→ **Texte à lire**:
************

# Synchronisation Photos iCloud bloqué sur Mac



## Cdreek (25 Juillet 2021)

Bonjour,

Je crée un nouveau post, parce que je ne pense pas avoir trouvé, malgré mes recherches, d'autre post qui traite du même sujet.

Je m'explique, je suis sur MacBook Pro et je suis sur MacOS Catalina 10.15.7. J'utilise Photos et iCloud Photos pour la synchronisation de mes photos faites avec l'iPhone sur mon Mac.

La synchronisation fonctionnait très bien jusqu'il y a quelques jours. Depuis, toutes les nouvelles photos sur l'iPhone, ou les modifications faites sur des photos déjà existantes ne se synchronisent plus sur le Mac.

La synchronisation se fait bien de l'iPhone vers iCloud Photos, mais cela coince au niveau de Photos sur Mac, qui semble ne pas pouvoir accéder à là bibliothèque iCloud et faire les mises à jour. J'ai, je pense, tout essayé. J'ai décoché l'option iCloud Photos dans les préférences de Photos, quitté, ré-ouvert l'app, réactivé l'option, et de nouveau redémarré Photos, rien. Je me suis déconnecté de mon compte iCloud, et je me suis reconnecté, toujours rien. J'ai même effectué une reconstruction de la phototèque via la procédure "Cmd+Alt+clic sur l'icone de l'app", toujours rien.

J'ai même fait les mises à jour sur le Mac, pas d'amélioration. De même après avoir fait un reset de la PRAM au démarrage du Mac.

Le truc, est, dans l'application Photos, l'app semble vouloir se connecter, et qui plus est depuis que je me suis déconnecté-reconnecté de mon compte iCloud, semble vouloir télécharger de nouveau la totalité de la bibliothèque iCloud. Mais c'est le nombre de photos qui me turlupine, la bibliothèque Photos sur le Mac contient 4554 photos, l'app indique le chargement de 4586 photos, alors que mon iPhone et iCloud Photos contiennent, eux, 4712 photos, ce qui prouve que ce n'est pas un problème entre l'iPhone et iCloud.

Je vous avoue que je suis désespéré ... je me souviens d'une autre manipulation à une certaine époque qui consistait a supprimer le fichier de préférences .plist, mais je ne sais pas si c'est encore faisable sur Catalina.

Je vous avoue que je commence à perdre patience 

Merci d'avance pour votre aide.

************

→ **À faire**:
A: Recopiez le passage du message sur la synchronisation iCloud, en commençant par « J'ai même fait » et en allant jusqu'à « faisable sur Catalina. ».
B: Répondez aux questions suivantes d'après le message sur la synchronisation iCloud.
(i) Quelle version de macOS est installée sur le MacBook Pro ?
(ii) Combien de photos la bibliothèque Photos du Mac contient-elle ?
(iii) Quel fichier une ancienne manipulation consistait-elle à supprimer ?

→ **Données fournies**:
************

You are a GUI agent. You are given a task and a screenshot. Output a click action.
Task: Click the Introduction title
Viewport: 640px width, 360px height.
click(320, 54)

************

→ **Résultats attendus**:
A:
J'ai même fait les mises à jour sur le Mac, pas d'amélioration. De même après avoir fait un reset de la PRAM au démarrage du Mac.

Le truc, est, dans l'application Photos, l'app semble vouloir se connecter, et qui plus est depuis que je me suis déconnecté-reconnecté de mon compte iCloud, semble vouloir télécharger de nouveau la totalité de la bibliothèque iCloud. Mais c'est le nombre de photos qui me turlupine, la bibliothèque Photos sur le Mac contient 4554 photos, l'app indique le chargement de 4586 photos, alors que mon iPhone et iCloud Photos contiennent, eux, 4712 photos, ce qui prouve que ce n'est pas un problème entre l'iPhone et iCloud.

Je vous avoue que je suis désespéré ... je me souviens d'une autre manipulation à une certaine époque qui consistait a supprimer le fichier de préférences .plist, mais je ne sais pas si c'est encore faisable sur Catalina.

B:
(i) MacOS Catalina 10.15.7
(ii) 4554 photos
(iii) Le fichier de préférences .plist